Die Besucher sind eingeladen, anhand von 50 Modellen und ebenso vielen Skizzen die Vorstellungskraft des genialen Erfinders zu erforschen. Sorgfältig aus der Museumssammlung ausgewählte Tierpräparate enthüllen die Natur als Inspirationsquelle für diesen Meister der Renaissance wie auch für unsere zeitgenössischen Erfindungen.
Ein raffinierter Träumer
Sich in die Lüfte erheben, übers Wasser gehen und unbesiegbar sein? Die grossartigen Fähigkeiten der Natur nachahmend ist für Leonardo da Vinci nichts unmöglich. Von einem mit den Flügeln schlagenden Fluggerät „wie die Gangart eines Pferdes“ über ein „Skorpionschiff“ bis hin zu einem menschlichen Automaten sind die Träume und Verwirklichungen dieses Gelehrten in Neuenburg zu bestaunen. Einerseits bringen uns seine Schwimmschuhe zum Schmunzeln, andererseits wurde vor zehn Jahren ein erfolgreicher Fallschirmsprung mit einem vor fünf Jahrhunderten von Leonardo da Vinci entworfenen Fallschirm absolviert.
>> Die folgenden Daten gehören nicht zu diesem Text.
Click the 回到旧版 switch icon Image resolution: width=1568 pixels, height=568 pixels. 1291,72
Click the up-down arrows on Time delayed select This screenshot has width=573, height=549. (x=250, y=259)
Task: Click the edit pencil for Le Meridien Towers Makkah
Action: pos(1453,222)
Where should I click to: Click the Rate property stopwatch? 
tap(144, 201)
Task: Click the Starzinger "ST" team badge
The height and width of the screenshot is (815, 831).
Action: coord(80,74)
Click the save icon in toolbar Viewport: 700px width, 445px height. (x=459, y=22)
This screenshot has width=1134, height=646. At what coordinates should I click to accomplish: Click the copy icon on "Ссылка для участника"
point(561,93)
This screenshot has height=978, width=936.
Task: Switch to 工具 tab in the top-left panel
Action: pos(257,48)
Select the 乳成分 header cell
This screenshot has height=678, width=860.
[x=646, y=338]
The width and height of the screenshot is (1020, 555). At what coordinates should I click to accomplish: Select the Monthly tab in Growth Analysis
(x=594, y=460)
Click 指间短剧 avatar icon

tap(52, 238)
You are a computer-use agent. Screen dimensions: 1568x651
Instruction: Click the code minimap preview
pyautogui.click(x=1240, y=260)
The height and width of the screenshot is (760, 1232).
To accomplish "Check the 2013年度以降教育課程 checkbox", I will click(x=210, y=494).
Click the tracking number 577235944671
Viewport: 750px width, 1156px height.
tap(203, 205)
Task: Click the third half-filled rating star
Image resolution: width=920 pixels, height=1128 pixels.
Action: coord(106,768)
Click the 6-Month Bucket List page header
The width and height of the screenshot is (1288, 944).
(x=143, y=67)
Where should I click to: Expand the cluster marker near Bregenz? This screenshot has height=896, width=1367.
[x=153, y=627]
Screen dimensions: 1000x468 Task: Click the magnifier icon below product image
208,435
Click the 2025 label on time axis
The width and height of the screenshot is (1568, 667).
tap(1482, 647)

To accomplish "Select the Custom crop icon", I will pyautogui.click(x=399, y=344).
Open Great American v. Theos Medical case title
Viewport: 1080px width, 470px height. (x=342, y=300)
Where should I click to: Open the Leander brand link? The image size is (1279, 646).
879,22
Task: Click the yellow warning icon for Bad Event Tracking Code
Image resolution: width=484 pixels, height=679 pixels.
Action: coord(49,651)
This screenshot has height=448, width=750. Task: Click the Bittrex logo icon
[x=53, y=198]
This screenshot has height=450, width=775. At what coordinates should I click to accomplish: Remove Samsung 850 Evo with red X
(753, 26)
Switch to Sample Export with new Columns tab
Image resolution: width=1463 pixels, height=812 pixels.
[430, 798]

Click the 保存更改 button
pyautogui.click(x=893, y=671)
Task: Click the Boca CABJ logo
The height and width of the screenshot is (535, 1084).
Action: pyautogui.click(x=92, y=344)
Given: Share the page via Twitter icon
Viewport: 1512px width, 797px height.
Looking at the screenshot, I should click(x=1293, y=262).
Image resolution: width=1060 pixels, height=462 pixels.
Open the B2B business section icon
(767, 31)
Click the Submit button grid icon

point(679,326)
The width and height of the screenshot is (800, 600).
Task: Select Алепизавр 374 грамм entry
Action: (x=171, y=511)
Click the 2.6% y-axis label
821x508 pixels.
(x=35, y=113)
Jeder Epoche seine Maschinen
Die Ausstellung zeigt, dass sich Leonardo Da Vincis Werk nicht nur auf mehr oder weniger realistische Projekte beschränkt, sondern auch den Bedürfnissen der Industrie des 15. Jahrhunderts Rechnung trägt. Ein automatischer Hammer, ein Bagger, eine hydraulische Säge, ein motorbetriebener Wagen und Kugellager sind ebenso künstlerische Werke wie die dazugehörigen Zeichnungen. Es ist spannend, sie alle heute aus einem historischen Gesichtspunkt wieder zu entdecken. Sogar „Leonardos Fahrrad“, das im letzten Jahrhundert auf äusserst unglaubwürdige Weise aufgetaucht war, wurde Platz eingeräumt.
Als Künstler und Wissenschaftler lebte Da Vinci von der Unterstützung einflussreicher Persönlichkeiten seiner Epoche und erforschte auch das lukrative Gebiet der militärischen Rüstungsentwicklung. Einige dieser Kriegsmaschinen, wie ein gepanzerter Wagen oder eine Splitterbombe, sollen die Besucher an die Einführung des Gebrauchs von Kanonen in Schlachten und an den Rüstungswettlauf erinnern, an dem sich die Wissenschaftler jener Zeit beteiligten – eine bis heute unveränderte Tatsache!
Spielen und entzückt sein
Die wissenschaftliche Vorgehensweise von Leonardo da Vinci ist sehr praxisbezogen und in der Beobachtung des Alltäglichen verwurzelt. Dank zahlreichen interaktiven Einrichtungen und aufgezeigten Parallelen zu Sammlungsstücken des Museums ist „spielen und entzückt sein“ der Leitsatz einer Ausstellung, die die verkannten Facetten dieses Genies ehrt.